Obesity is a serious contemporary epidemic, both in the United States and worldwide. Metabolic surgery is an important and expanding field, with investigation and innovation efforts among surgeons, physicians, and industry. In contrast to diets and weight loss drugs, many trials have shown that surgery and weight loss devices offer the obese patient the opportunity for significant, durable weight loss.

However, despite the importance of the clinical problem and the energy of those engaged, Lerner and colleagues point out in this issue of Surgical Endoscopy that only three devices for the treatment of obesity have been approved by the Food and Drug Administration (FDA) since 1985. In response to this situation, the FDA has proposed a unique potential modified pathway for obesity devices. Lerner and colleagues report the FDA’s current initiative to create a new paradigm for obesity device submission and evaluation by the agency. The process used by the FDA to develop this proposal and the proposal itself represent important movement that hopefully will allow additional “safe and effective” devices to reach patients who can benefit from their use.

All medical and surgical therapies involve weighing the benefit of a therapy against the risk of that same therapy. Whether devices are engineered to create weight loss by calorie restriction, malabsorption, appetite suppression, or other means, those aiming for relatively low amounts of weight loss (i.e., level 1 devices) would not be judged on the same risk/benefit ratio as those aiming for substantial weight loss in this proposal. Their risk profile should more closely mimic medical therapy.

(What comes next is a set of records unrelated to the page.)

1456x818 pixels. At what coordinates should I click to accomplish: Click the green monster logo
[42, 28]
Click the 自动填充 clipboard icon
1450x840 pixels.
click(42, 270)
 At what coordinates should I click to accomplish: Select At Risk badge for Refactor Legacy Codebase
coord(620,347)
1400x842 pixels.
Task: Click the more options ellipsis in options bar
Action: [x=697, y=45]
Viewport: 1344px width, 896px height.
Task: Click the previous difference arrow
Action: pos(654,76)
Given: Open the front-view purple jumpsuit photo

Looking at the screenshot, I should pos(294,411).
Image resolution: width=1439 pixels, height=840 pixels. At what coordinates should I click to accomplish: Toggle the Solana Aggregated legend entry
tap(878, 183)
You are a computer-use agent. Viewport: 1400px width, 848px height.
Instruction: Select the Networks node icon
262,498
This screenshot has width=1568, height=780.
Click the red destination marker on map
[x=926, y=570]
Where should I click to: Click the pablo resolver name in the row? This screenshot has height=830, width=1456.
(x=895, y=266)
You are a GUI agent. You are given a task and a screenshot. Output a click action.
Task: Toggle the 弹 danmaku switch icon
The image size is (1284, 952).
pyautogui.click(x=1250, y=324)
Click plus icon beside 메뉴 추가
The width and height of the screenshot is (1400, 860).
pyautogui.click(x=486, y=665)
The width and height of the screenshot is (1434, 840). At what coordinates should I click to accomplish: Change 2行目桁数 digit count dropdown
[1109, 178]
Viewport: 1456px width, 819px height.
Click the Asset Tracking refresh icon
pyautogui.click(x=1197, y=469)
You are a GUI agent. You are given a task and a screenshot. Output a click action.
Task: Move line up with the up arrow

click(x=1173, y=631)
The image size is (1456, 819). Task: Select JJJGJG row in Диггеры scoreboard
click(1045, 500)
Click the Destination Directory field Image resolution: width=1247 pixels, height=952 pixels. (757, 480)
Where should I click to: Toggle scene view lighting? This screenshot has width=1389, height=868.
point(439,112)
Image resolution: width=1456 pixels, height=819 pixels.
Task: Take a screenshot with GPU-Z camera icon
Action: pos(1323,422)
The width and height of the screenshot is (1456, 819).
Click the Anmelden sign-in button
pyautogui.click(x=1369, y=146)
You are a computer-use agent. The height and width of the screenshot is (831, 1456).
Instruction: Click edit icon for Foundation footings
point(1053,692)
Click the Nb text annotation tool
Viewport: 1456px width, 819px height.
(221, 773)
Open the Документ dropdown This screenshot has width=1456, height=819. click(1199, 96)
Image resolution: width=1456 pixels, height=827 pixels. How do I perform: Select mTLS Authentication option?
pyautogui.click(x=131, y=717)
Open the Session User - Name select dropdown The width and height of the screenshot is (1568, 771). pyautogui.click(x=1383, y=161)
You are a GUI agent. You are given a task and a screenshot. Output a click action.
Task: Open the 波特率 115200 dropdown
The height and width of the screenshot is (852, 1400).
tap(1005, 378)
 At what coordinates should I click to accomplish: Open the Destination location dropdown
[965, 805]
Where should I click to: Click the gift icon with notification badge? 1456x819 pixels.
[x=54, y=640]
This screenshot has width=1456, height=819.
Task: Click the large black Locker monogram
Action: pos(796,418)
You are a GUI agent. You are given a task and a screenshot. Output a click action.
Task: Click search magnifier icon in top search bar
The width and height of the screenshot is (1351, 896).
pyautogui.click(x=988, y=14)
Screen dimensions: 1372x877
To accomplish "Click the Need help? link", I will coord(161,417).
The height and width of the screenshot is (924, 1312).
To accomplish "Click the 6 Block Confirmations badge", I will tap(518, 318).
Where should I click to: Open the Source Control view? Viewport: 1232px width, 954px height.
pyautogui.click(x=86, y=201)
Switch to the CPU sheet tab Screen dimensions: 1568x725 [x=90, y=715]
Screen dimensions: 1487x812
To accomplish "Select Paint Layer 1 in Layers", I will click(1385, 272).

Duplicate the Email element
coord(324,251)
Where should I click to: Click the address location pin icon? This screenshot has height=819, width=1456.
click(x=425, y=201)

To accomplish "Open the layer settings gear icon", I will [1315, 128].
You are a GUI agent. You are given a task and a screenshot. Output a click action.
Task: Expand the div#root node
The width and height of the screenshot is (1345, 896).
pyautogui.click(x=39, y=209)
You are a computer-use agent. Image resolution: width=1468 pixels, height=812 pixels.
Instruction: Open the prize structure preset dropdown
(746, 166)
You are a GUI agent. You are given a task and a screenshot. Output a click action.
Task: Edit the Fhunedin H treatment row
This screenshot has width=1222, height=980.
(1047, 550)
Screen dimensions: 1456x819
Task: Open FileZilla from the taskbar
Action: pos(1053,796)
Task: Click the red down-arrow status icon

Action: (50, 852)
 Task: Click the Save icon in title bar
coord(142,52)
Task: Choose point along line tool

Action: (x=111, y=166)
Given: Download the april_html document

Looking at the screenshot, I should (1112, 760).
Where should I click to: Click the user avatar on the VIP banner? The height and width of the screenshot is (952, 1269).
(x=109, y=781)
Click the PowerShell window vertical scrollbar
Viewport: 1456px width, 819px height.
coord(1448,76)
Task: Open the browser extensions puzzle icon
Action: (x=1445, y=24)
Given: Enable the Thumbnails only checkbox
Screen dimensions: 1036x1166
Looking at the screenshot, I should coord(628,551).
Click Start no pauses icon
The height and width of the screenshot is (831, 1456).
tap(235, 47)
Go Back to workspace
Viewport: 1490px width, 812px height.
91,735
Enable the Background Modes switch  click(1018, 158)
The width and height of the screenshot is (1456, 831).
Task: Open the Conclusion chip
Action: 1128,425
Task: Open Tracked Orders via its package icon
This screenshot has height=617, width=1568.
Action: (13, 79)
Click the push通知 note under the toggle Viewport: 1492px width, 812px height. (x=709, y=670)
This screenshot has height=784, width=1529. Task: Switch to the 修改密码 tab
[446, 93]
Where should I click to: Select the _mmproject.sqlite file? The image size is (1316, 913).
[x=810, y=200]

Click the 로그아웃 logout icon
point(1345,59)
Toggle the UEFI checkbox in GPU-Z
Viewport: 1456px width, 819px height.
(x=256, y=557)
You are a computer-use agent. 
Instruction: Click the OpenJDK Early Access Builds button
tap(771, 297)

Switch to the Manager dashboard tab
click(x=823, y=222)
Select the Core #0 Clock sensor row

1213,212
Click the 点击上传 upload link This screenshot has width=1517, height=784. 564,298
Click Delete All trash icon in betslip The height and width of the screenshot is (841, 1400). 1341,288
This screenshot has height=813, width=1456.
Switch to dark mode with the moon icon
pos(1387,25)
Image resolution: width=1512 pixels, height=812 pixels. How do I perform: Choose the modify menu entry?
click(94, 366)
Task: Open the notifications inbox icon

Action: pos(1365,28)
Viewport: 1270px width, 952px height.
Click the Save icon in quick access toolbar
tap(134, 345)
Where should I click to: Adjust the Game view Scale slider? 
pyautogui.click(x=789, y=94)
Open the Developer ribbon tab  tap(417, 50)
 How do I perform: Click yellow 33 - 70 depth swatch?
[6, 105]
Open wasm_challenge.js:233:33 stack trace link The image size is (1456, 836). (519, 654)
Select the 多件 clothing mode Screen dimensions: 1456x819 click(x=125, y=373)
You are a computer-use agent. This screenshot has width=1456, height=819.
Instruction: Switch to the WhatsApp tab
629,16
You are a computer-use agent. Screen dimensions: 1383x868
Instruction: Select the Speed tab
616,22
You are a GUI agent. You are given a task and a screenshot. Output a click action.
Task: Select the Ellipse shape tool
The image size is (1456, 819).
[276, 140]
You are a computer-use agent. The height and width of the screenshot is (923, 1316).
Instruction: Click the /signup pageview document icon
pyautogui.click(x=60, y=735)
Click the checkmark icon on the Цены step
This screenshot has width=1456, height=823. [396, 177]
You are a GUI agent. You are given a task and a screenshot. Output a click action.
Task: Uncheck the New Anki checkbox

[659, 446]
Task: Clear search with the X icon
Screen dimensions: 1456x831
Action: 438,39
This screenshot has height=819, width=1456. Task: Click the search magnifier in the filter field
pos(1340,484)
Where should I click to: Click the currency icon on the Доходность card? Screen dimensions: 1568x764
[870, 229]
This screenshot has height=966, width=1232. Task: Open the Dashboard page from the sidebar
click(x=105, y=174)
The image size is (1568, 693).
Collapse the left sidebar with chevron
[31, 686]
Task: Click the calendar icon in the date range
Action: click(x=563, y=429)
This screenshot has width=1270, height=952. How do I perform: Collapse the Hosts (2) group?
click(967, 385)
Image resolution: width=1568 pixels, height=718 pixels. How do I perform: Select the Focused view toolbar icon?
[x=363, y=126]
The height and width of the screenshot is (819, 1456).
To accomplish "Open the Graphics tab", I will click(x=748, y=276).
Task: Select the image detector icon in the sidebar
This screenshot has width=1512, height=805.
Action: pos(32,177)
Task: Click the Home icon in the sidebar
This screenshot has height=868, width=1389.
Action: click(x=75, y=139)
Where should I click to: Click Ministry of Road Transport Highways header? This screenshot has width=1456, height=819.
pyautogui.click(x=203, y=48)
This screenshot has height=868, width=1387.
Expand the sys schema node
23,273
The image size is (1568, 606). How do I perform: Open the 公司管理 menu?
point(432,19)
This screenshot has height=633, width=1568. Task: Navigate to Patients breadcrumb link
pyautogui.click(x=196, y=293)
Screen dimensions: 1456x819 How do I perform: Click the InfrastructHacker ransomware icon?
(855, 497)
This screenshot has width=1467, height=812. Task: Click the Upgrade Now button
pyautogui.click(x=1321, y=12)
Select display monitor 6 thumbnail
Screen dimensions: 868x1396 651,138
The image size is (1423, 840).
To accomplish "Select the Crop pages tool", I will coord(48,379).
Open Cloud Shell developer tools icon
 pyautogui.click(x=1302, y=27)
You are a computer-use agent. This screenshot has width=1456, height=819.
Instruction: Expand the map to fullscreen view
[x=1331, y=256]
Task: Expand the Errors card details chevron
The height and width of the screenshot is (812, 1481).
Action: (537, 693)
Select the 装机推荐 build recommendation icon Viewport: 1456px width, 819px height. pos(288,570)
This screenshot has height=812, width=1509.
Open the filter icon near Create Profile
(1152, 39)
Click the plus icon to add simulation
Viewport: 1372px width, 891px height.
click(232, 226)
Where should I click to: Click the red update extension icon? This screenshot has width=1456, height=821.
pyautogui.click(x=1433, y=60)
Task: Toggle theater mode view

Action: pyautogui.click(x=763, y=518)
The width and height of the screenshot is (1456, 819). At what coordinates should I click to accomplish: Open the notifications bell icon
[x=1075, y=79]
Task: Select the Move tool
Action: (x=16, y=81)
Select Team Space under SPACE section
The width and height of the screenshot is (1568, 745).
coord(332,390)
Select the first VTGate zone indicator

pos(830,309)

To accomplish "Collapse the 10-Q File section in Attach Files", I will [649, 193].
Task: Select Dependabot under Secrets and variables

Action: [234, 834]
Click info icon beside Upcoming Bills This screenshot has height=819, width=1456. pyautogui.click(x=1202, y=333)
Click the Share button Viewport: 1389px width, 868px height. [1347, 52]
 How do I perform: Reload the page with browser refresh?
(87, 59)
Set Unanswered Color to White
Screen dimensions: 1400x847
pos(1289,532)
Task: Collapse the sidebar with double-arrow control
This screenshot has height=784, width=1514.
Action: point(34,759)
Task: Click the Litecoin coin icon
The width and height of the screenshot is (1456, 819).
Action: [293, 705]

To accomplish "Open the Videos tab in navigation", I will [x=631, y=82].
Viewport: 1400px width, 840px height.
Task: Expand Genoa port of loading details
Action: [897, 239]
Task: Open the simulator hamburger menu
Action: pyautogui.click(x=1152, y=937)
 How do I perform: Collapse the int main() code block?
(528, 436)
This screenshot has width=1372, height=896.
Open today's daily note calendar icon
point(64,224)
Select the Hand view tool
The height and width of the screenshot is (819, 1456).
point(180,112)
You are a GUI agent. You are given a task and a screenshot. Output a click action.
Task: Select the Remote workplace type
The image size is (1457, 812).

In contrast, devices aiming for significant excess weight loss (similar to currently approved devices such as the Realize gastric band, the Lap-Band, or level 3 devices) carry a higher potential benefit and therefore would be permitted a greater degree of risk. Patients appear willing to assume that risk. An FDA survey demonstrated that obese patients would be willing to tolerate a fivefold risk of death to increase weight loss from 5 to 20 %.

Implementation of this new structure is a good thing not only for device manufacturers, physicians, and patients. The FDA also will benefit because ability to stratify these devices by complication will make decisions on clinical trial design easier. Additionally, new initiatives aimed at streamlining the FDA review process may encourage device manufacturers to submit more devices for review due to less uncertainty about the requirements for approval.

Finally, an increase in the number of devices brought to the market will help give patients and providers more treatment options. That potential for more and better therapies is the raison-d’etre for a device approval structure in the first place, namely, better care to help the greatest number of patients. If implemented and successful, the proposed paradigm could well be replicated for other devices and fields of endeavor.

In the accompanying report, the authors encourage open feedback to the agency on a number of specific questions. This represents a unique opportunity for experts in this field, many of whom are contributors and readers of Surgical Endoscopy, to speak into this process. We sincerely hope that this open request will bear fruit in both quality and quantity of response, both on these pages and directly to the agency.